Dataset entries:
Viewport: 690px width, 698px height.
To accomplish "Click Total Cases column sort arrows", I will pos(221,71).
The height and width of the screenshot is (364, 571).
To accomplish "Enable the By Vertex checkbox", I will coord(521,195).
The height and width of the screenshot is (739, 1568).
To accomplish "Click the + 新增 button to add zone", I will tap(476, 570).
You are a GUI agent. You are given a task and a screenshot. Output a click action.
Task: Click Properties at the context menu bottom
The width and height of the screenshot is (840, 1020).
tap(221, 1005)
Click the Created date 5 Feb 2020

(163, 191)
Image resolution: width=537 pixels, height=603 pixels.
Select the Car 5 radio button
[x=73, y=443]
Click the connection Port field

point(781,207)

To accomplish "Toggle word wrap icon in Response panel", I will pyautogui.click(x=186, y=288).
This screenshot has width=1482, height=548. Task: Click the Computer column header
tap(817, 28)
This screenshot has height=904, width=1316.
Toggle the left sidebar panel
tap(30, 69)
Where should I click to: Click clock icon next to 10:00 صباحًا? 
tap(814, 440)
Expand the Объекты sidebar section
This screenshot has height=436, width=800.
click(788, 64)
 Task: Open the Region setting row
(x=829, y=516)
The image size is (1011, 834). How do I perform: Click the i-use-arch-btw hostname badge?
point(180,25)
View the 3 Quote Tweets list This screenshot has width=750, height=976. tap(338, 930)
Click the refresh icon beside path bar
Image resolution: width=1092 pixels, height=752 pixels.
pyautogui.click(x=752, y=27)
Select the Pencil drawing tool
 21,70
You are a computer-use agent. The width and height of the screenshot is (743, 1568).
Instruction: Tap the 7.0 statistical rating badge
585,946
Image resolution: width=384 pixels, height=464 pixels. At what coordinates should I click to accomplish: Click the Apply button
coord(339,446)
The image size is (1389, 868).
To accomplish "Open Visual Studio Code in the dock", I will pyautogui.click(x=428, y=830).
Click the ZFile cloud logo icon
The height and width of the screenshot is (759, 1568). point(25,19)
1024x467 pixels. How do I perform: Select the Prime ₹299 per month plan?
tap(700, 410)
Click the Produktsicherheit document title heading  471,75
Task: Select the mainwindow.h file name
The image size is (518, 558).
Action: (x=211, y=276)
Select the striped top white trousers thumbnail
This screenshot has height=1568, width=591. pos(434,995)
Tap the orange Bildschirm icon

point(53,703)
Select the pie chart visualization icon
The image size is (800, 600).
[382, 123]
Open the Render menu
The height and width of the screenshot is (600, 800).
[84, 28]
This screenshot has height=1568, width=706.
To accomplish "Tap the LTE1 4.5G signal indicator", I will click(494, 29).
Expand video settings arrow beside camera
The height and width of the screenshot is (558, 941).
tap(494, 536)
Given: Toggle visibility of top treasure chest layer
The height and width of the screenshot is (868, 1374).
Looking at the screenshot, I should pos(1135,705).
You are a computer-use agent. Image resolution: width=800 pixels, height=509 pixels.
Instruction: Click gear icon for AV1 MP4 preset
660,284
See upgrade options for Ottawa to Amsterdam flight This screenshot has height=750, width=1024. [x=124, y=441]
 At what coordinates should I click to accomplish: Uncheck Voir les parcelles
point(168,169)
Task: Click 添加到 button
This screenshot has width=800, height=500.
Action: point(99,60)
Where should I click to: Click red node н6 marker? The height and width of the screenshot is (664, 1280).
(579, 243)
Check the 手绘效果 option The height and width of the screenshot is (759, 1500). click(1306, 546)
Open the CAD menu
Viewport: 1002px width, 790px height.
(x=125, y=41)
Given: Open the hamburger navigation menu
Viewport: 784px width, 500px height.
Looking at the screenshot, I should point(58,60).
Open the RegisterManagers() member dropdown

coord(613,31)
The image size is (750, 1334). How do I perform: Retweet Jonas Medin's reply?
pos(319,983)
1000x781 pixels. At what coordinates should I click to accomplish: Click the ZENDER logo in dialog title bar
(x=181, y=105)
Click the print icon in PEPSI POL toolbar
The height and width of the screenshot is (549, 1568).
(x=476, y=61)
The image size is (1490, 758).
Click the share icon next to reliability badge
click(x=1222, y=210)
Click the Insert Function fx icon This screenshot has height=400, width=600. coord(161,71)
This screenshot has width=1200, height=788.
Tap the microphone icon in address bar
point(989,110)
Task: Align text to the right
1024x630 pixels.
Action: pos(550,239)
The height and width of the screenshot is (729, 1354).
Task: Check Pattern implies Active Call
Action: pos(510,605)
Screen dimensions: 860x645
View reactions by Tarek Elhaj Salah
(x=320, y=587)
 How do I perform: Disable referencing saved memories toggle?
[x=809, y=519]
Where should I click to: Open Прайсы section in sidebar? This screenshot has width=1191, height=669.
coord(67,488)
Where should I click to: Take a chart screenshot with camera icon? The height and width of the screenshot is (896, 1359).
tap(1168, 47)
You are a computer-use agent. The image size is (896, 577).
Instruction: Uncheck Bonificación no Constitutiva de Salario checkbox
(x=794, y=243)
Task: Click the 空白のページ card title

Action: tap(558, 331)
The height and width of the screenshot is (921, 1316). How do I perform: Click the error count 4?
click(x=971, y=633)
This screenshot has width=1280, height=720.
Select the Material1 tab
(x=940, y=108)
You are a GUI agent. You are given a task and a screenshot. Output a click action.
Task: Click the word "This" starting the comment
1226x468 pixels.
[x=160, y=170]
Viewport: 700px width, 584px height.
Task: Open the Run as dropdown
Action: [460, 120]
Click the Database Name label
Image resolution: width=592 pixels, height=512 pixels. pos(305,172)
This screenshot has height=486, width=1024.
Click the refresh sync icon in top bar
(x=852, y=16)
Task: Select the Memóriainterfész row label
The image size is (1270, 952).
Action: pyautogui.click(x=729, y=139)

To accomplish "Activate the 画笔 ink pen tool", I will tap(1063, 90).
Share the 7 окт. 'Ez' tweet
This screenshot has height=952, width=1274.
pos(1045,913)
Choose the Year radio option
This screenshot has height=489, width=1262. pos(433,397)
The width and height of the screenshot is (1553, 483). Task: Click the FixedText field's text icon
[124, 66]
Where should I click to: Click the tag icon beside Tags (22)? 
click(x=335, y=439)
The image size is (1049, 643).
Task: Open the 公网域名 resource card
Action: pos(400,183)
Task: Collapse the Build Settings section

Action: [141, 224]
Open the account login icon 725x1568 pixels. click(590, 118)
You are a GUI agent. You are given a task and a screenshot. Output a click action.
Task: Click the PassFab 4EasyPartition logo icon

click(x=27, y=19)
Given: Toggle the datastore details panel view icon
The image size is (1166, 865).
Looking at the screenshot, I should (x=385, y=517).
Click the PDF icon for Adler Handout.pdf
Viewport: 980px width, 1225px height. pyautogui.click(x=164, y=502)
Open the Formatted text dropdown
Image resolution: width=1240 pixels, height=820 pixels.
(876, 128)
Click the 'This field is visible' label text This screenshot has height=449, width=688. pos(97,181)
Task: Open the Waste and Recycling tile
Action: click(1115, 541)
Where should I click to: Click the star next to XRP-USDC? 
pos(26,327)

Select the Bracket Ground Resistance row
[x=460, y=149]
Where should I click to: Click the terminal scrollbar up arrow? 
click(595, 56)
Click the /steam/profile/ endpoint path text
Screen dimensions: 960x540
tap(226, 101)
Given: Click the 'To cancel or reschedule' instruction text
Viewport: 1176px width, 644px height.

- [What to work on]: In the entries above, some lines hold the string "word". Copy each of them.

- [Solved problem]:
To accomplish "Toggle word wrap icon in Response panel", I will pyautogui.click(x=186, y=288).
Task: Click the word "This" starting the comment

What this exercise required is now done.